Quando pensamos em Paulo no caminho para Damasco, imaginamos que o apóstolo dos gentios teve uma experiência de conversão, isto é, com a visão do Cristo Ressurreto, Paulo deixou de ser um judeu legalista para se tornar um cristão. Essa interpretação, além de antissemita em suas implicações, vai completamente contra aquilo que o próprio Paulo escreveu sobre a sua religião.
A teologia paulina protestante no ocidente foi totalmente desenvolvida dentro de uma perspectiva de culpa interior e arrependimento, desde Agostinho, passando por Lutero e chegando até mesmo a Bultmann; isto é, aquilo que Paulo escreveu foi interpretado à luz da experiência pessoal de Agostinho e, principalmente, Lutero. O reformador alemão achava que Paulo, o judeu, lutava com seus pecados internos como ele, Lutero, lutava; achava que Paulo era como um católico atribulado pela culpa trazida pela lei que, ao encontrar o cristianismo, deixou o seu antigo eu para trás (junto com todo o sistema judaico, o qual ele interpretava como sendo legalista e exterior), e se libertou da condenação da lei através da graça do evangelho.

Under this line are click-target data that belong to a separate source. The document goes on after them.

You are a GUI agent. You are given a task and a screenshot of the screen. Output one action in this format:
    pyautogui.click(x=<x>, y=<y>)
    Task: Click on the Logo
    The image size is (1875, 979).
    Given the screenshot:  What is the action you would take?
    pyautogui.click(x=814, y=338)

"A interpretação que os reformadores fizeram de Paulo repousa sobre um analogismo onde as declarações paulinas sobre fé e obras, lei e evangelho, judeus e gentios são lidas no quadro da piedade medieval tardia. A Lei, a Torá, com seus requisitos específicos de circuncisão e restrições alimentares, torna-se um princípio geral de "legalismo" em assuntos religiosos. Onde Paulo estava preocupado com a possibilidade doa gentios serem incluídos na comunidade messiânica, suas declarações agora são lidas como respostas à busca de segurança sobre a salvação do homem." (Krister Stendahl (1963), The Apostle Paul and the Introspective Conscience of the West. Harvard Theological Review, 56, pp 199-215).

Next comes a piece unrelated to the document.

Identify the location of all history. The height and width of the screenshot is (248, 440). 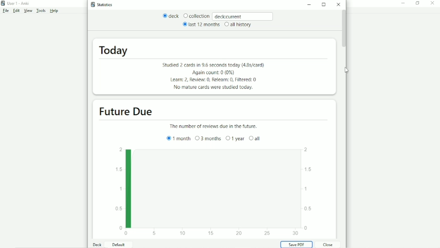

Contudo, ao lermos as cartas de Paulo, percebemos que ele nunca teve problemas com seus pecados quando ainda era um adepto da seita dos fariseus. O apóstolo afirma que era perfeito em seu judaísmo, e isso com certeza envolvia o sacrifício no Templo para perdão de pecados. O que Paulo mudou foi sua visão sobre a vinda do Messias e o que isso significava para a lei na inclusão de gentios dentro do povo de Deus. O que Paulo jogou fora não foi a lei em si, mas o papel que a lei tinha na separação étnica entre judeus gentios. Contudo, ao falar de sua conduta no farisaísmo antes de virar um adepto da seita dos nazarenos, Paulo afirma que era exemplar, e não demonstra nenhum problema com culpa interior por causa de uma consciência pesada devido aos seus pecado:
"Se alguém pensa que tem razões para confiar na carne, eu ainda mais: circuncidado no oitavo dia de vida, pertencente ao povo de Israel, à tribo de Benjamim, verdadeiro hebreu; quanto à lei, fariseu; quanto ao zelo, perseguidor da igreja; quanto à justiça que há na lei, irrepreensível." (Filipenses 3:4-6 NVI)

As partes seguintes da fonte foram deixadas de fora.